[Task prompt]: From the entries below, retype only the lines from the one with "This screenshot has width=689, height=541." through the one with "Screen dimensions: 1020x718", exactly as written.

[Records to process]:
------------------------------------------------------------------------
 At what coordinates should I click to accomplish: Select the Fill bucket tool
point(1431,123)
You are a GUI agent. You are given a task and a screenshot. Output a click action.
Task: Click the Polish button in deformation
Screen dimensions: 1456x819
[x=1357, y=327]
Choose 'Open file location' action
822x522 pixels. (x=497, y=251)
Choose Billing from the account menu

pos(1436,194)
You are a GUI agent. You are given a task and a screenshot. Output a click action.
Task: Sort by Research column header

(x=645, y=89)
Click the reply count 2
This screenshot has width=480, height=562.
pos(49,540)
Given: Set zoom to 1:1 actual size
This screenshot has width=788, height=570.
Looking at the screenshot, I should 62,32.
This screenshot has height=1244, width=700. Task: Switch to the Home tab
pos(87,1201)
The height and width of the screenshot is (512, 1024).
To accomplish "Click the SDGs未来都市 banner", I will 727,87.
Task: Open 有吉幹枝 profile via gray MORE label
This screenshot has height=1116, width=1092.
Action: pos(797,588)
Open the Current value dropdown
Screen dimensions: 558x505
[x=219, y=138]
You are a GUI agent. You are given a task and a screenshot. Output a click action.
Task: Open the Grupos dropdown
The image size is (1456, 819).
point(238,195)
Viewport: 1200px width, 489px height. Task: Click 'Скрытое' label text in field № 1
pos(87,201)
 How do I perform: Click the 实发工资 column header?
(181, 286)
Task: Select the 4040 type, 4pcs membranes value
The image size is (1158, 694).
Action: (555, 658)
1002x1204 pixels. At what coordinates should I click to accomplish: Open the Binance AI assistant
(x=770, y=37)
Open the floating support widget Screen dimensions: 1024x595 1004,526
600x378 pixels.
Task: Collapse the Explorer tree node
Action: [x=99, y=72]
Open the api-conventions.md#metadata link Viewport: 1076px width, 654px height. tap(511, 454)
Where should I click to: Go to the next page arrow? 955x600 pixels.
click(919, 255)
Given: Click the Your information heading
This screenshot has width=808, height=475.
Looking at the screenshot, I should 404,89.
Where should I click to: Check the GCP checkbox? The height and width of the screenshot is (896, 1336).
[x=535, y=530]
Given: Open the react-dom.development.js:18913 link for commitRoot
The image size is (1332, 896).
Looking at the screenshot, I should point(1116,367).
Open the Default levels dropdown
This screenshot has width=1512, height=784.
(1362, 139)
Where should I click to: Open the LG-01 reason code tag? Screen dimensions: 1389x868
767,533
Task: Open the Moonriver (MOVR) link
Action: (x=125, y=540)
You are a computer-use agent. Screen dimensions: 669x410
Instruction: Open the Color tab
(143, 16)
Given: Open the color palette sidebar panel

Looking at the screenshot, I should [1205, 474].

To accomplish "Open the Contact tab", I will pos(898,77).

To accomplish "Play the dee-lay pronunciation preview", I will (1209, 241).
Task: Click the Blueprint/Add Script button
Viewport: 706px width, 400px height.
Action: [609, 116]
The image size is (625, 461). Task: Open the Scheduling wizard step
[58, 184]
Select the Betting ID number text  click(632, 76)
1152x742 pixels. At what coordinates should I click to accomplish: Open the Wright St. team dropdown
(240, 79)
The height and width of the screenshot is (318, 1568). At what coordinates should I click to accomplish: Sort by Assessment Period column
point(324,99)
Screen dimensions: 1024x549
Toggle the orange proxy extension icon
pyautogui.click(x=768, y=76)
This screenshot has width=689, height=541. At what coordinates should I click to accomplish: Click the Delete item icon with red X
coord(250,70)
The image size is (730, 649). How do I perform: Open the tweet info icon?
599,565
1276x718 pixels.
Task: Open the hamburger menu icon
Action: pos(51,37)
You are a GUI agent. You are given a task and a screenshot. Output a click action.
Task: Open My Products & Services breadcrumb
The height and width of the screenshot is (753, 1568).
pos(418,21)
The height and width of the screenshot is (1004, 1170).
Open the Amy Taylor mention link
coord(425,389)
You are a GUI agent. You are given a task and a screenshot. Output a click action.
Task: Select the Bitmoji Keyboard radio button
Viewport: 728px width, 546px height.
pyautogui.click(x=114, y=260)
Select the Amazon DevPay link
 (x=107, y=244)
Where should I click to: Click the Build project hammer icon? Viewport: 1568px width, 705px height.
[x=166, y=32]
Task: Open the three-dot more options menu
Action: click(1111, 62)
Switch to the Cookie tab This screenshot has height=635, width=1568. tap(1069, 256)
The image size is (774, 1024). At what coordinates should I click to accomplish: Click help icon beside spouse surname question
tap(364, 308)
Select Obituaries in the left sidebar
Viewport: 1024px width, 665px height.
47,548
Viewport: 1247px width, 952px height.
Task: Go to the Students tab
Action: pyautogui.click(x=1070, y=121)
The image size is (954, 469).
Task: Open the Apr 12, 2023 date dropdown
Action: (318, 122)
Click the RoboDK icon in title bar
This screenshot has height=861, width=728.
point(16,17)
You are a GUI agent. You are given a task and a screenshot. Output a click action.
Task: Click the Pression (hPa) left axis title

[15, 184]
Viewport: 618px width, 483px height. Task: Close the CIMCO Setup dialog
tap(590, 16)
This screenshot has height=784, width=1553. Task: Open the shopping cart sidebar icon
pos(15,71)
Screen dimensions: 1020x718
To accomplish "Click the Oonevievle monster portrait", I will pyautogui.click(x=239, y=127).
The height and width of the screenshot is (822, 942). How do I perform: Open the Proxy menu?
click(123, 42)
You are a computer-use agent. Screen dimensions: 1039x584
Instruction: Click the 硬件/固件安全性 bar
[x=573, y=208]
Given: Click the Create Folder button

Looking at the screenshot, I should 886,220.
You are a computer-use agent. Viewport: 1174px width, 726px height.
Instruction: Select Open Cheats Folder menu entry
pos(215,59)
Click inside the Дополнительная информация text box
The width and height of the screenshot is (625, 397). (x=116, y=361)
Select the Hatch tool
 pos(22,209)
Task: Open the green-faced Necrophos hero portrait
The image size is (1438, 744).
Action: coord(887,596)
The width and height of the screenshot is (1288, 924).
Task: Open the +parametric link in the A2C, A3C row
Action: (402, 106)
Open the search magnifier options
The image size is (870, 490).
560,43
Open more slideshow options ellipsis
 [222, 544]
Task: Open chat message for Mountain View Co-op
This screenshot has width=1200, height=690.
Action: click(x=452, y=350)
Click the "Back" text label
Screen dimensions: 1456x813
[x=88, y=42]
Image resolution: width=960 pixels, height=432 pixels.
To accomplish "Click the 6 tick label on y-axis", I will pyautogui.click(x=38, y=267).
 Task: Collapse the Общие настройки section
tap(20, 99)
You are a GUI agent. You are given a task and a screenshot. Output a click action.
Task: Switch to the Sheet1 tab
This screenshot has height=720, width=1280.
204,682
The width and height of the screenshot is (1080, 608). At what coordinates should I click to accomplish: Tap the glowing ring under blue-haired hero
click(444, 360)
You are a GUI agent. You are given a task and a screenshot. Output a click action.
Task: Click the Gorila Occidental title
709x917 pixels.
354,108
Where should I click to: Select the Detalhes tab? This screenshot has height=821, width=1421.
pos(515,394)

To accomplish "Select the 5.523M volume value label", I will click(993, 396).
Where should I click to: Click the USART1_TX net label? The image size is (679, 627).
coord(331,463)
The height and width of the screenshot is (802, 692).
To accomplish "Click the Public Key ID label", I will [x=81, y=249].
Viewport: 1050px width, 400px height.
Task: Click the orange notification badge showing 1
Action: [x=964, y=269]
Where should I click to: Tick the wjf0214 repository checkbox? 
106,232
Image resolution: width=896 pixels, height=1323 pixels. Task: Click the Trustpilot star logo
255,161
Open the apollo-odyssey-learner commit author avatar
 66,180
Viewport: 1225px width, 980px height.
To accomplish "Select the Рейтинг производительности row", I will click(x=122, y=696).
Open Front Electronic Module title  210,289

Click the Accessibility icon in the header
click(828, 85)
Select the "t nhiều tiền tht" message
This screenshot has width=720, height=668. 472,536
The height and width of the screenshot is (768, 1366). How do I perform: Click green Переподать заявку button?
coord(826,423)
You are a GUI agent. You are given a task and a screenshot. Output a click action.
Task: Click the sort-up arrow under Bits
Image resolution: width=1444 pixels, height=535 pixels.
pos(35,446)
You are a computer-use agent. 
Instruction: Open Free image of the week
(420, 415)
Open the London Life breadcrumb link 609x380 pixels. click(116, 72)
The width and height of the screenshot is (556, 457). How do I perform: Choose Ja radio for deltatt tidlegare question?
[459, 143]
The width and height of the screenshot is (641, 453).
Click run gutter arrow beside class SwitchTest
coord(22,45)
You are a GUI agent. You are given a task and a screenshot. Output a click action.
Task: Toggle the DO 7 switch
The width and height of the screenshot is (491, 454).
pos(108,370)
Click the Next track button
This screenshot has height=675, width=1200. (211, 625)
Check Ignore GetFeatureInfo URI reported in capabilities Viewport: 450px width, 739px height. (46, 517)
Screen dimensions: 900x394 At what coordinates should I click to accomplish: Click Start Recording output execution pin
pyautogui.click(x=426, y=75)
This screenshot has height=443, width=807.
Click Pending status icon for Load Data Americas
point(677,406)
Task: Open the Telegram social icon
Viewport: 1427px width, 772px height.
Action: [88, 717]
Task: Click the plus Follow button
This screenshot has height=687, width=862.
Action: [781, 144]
------------------------------------------------------------------------
[Answer box]:
This screenshot has width=689, height=541. At what coordinates should I click to accomplish: Click the Delete item icon with red X
coord(250,70)
The image size is (730, 649). How do I perform: Open the tweet info icon?
599,565
1276x718 pixels.
Task: Open the hamburger menu icon
Action: pos(51,37)
You are a GUI agent. You are given a task and a screenshot. Output a click action.
Task: Open My Products & Services breadcrumb
The height and width of the screenshot is (753, 1568).
pos(418,21)
The height and width of the screenshot is (1004, 1170).
Open the Amy Taylor mention link
coord(425,389)
You are a GUI agent. You are given a task and a screenshot. Output a click action.
Task: Select the Bitmoji Keyboard radio button
Viewport: 728px width, 546px height.
pyautogui.click(x=114, y=260)
Select the Amazon DevPay link
 (x=107, y=244)
Where should I click to: Click the Build project hammer icon? Viewport: 1568px width, 705px height.
[x=166, y=32]
Task: Open the three-dot more options menu
Action: click(1111, 62)
Switch to the Cookie tab This screenshot has height=635, width=1568. tap(1069, 256)
The image size is (774, 1024). At what coordinates should I click to accomplish: Click help icon beside spouse surname question
tap(364, 308)
Select Obituaries in the left sidebar
Viewport: 1024px width, 665px height.
47,548
Viewport: 1247px width, 952px height.
Task: Go to the Students tab
Action: pyautogui.click(x=1070, y=121)
The image size is (954, 469).
Task: Open the Apr 12, 2023 date dropdown
Action: (318, 122)
Click the RoboDK icon in title bar
This screenshot has height=861, width=728.
point(16,17)
You are a GUI agent. You are given a task and a screenshot. Output a click action.
Task: Click the Pression (hPa) left axis title

[15, 184]
Viewport: 618px width, 483px height. Task: Close the CIMCO Setup dialog
tap(590, 16)
This screenshot has height=784, width=1553. Task: Open the shopping cart sidebar icon
pos(15,71)
Screen dimensions: 1020x718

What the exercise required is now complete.